Alfama costuma ser assim.
A 12 de Junho, 1932. O “Diário de Lisboa” revela em primeira página as surpresas da festa mais popular da capital. A novidade desse ano é “o espectáculo das Marchas Populares”, no Parque Mayer, com os “ranchos” do Bairro Alto, Campo de Ourique e Alto do Pina.
Já com o formato de competição mas em recinto fechado, o desfile será uma pequena amostra das enchentes na Avenida da Liberdade, onde as marchas confirmariam o estatuto de tradição, nos anos 80: “oferece-se o espectáculo das marchas populares, com as suas músicas, canções, centos de pares de namorados, bailes e descantes.”
A festa mexe com a cidade. Fervilha nos arraiais populares, em vários bairros lisboetas, e começa muito antes da noite do dia 12 de junho. Nesse ano, que inaugura o ritual em moldes próximos dos atuais, a chuva acabaria por condicionar “os folguedos ao ar livre” da ante-véspera. “Com isso lucraram os recintos cobertos”, escreve o matutino, que apresenta os números previstos a grande noite, no Parque Mayer, então uma sala carismática a precisar de ser revitalizada: “meio milhar de figuras, três grupos musicais e três marchas iluminadas, vestidas a capricho” são a grande atracção.
Embora sem essa designação, as marchas já antes haviam tido breves manifestações. Há registos de grupos que se deslocavam com archotes, cantando em competição — e que ficariam conhecidas como marchas ao filambó, numa adaptação das francesas “marches au flambeaux”.

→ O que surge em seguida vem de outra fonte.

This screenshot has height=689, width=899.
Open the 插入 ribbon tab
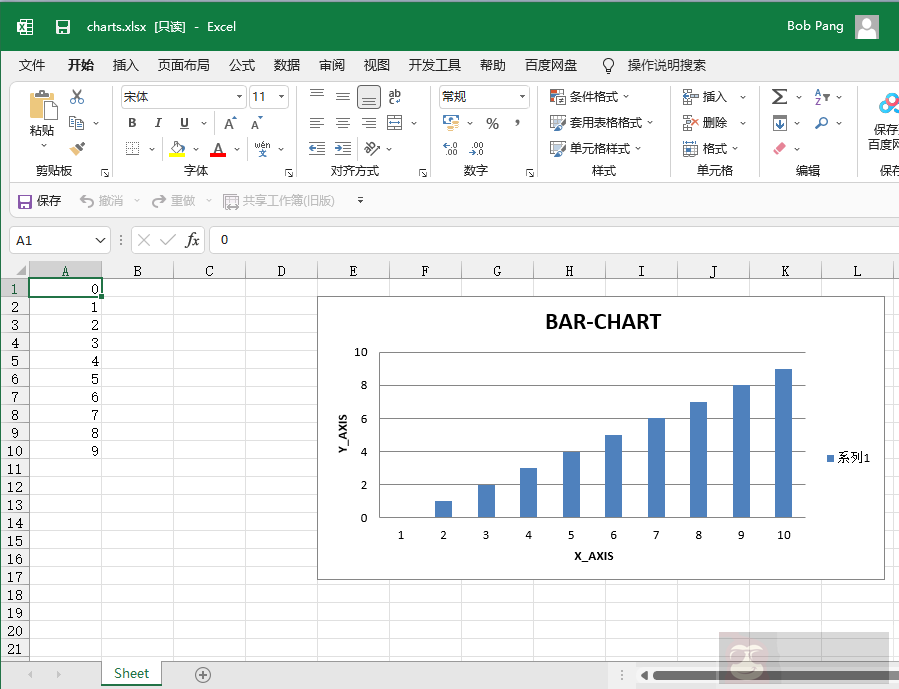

Mas a tradição, como a conhecemos hoje, foi instituída graças ao cineasta, José Leitão de Barros, que nesse ano convidou várias colectividades a apresentarem os seus espetáculos e particularidades. Dois anos depois, o desfile foi finalmente para a rua: 300 mil pessoas viram passar 12 bairros e 800 marchantes, desde o Terreiro do Paço até ao Parque Eduardo VII.
Arraiais e sardinhadas.
A festa estava assim de volta à cidade, depois de muitos anos sem qualquer tipo de celebração. Não se realizava desde 1916, ano em que as portas do Mercado da Ribeira se fecharam aos lisboetas. Mas se 1932 deixa as janelas floridas e as pracetas iluminadas, os arraiais que se prolongam madrugada fora são uma tradição imemorial, anterior até à vida do padroeiro da cidade, que deu o nome às Festas de Lisboa. Santo António, para quem os miúdos pediam “cinco reizinhos”, terá nascido no princípio do século XII, perto da Sé, em Lisboa, como Fernando Bulhões.

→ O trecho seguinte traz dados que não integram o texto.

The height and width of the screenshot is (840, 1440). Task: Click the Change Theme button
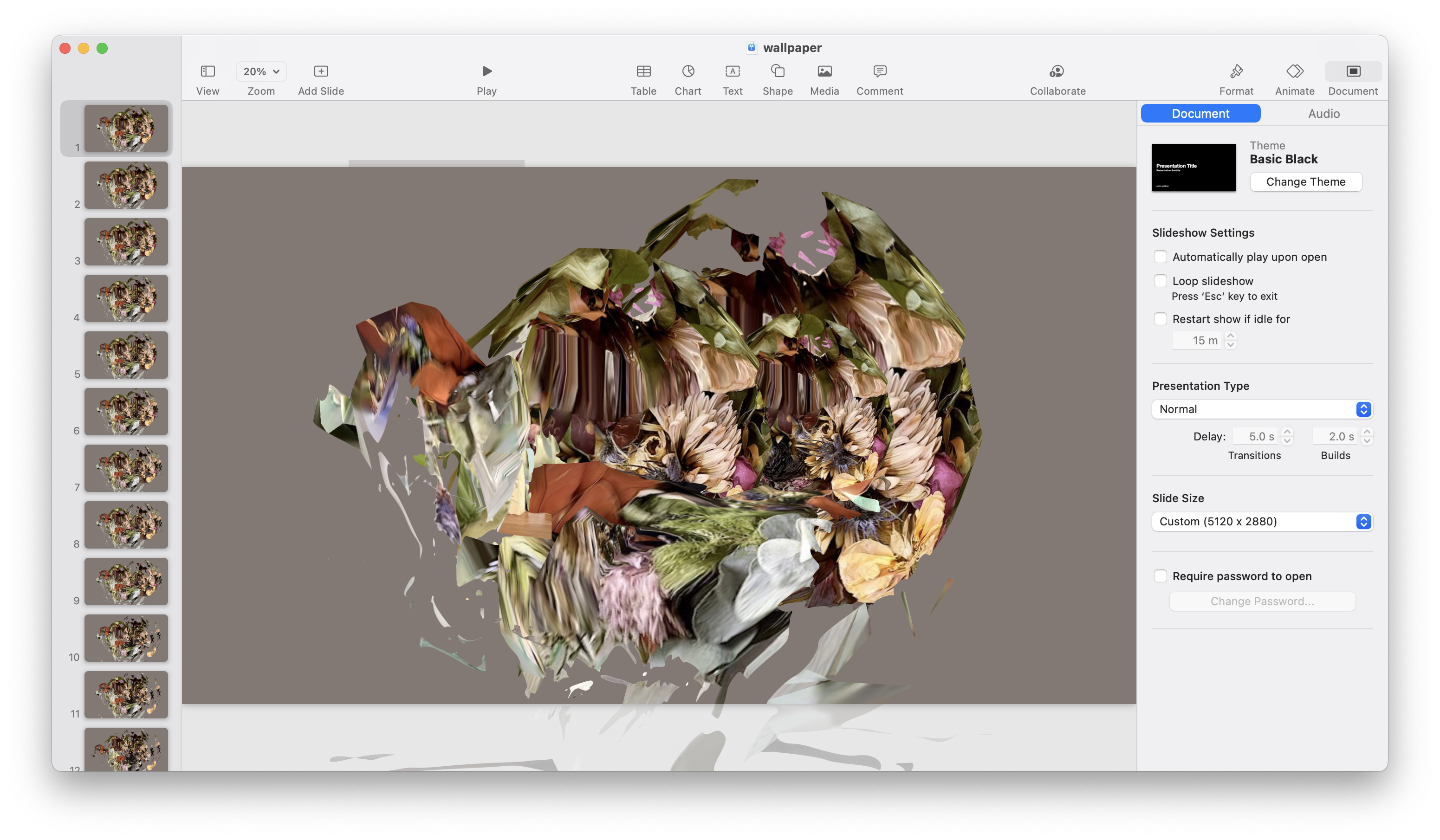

Protetor da casa e da família, advogado das almas do purgatório, protetor dos namorados e casados, uma ajuda preciosa para encontrar objetos perdidos, foram muitos os atributos, sobretudo dedicados aos lisboetas, que ajudam a explicar a sua popularidade. Mas ao contrário das origens da festa — que tanto remetem para rituais religiosos como para pagãos relacionados com o solstício de verão — , os casamentos de Santo António só surgiram tarde, em 1950, promovidos pelo “Diário Popular” e financiados pela Câmara. Objetivo: possibilitar o casamento a casais lisboetas com dificuldades financeiras.

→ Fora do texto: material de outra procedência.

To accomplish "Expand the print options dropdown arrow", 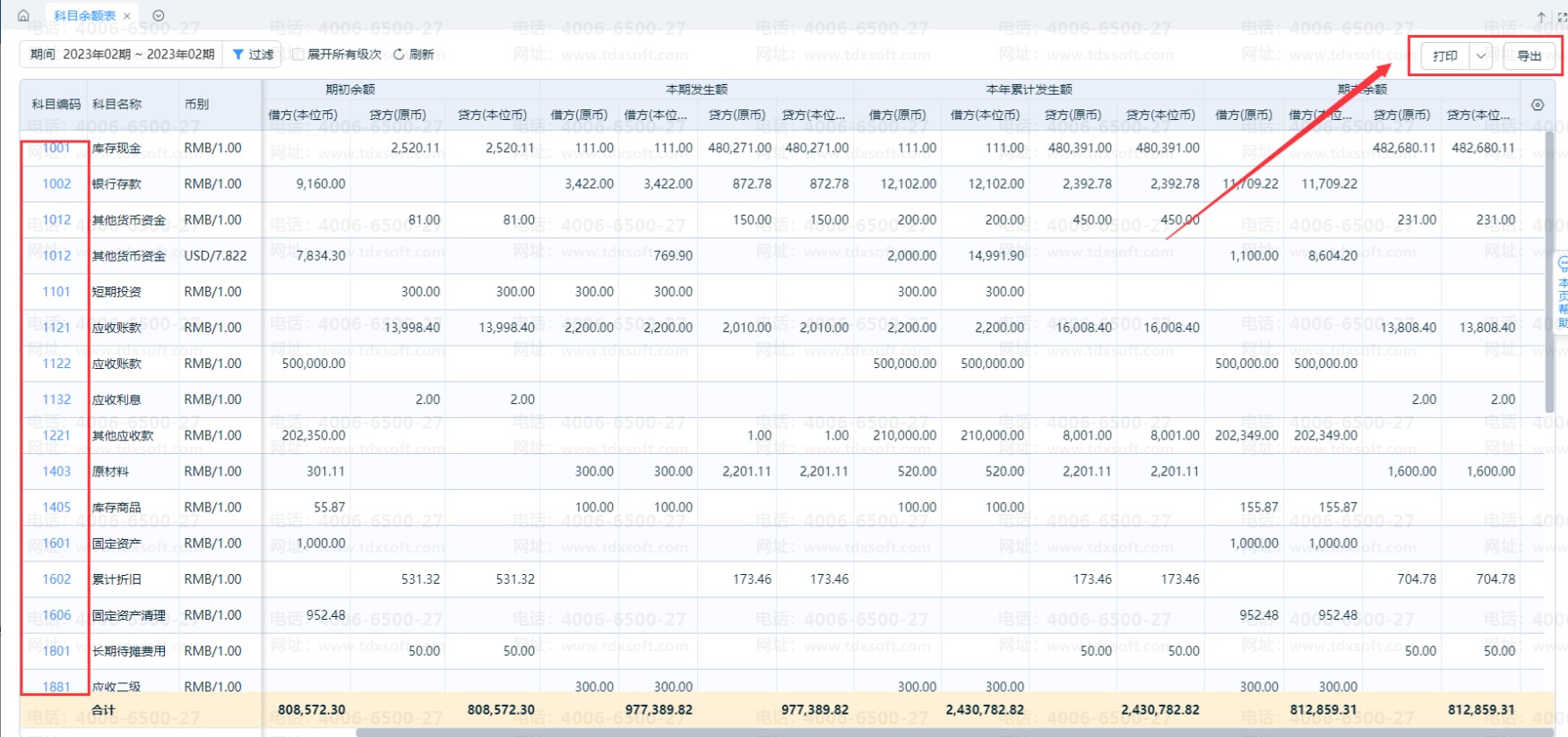I will tap(1481, 56).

A morte de Fernando Bulhões, que após deixar Lisboa viveu em Pádua, a 13 de junho, instituiu a primeira data das festas. Mas houve um período em que as comemorações da capital se faziam em duas alturas distintas: a 13 de junho, data da morte de Santo António, e a 15 de fevereiro, dia em que foi trasladado para a catedral de Pádua. Às cerimónias religiosas, como missas, procissões, juntavam-se as promovidas pela Câmara, touradas e música no Terreiro do Paço e Rossio, e os rituais populares dos arraiais, sardinhadas, descantes e os tronos de Santo António, um dos elementos mais carismáticos das festas.
As crianças pediam “5 milreizinhos para a cera de Santo António”, que depois queimavam em fogo-de-artifício, e os tronos eram depois cuidadosamente avaliados pelo júri do concurso. E se as marchas se tornaram a maior manifestação etnográfica dos festejos de Santo António, a quadra é feita de vários símbolos como as cornetas, o púcaro de barro, o balão de cores, a bicha de rabiar, a alcachofra, os manjericos e as quadras. “Se houver tudo isto noutra quadra do ano, passa à categoria de inutilidades desgraçadinhas”, escrevia o” Diário de Lisboa”.
Este ano as festas já estão na rua. O tempo não tem ajudado mas o cheiro a sardinha, o vinho e a cerveja, faça chuva ou sol, nunca faltam. O carvão está preparado e há mais de 50 arraiais à espera de gente.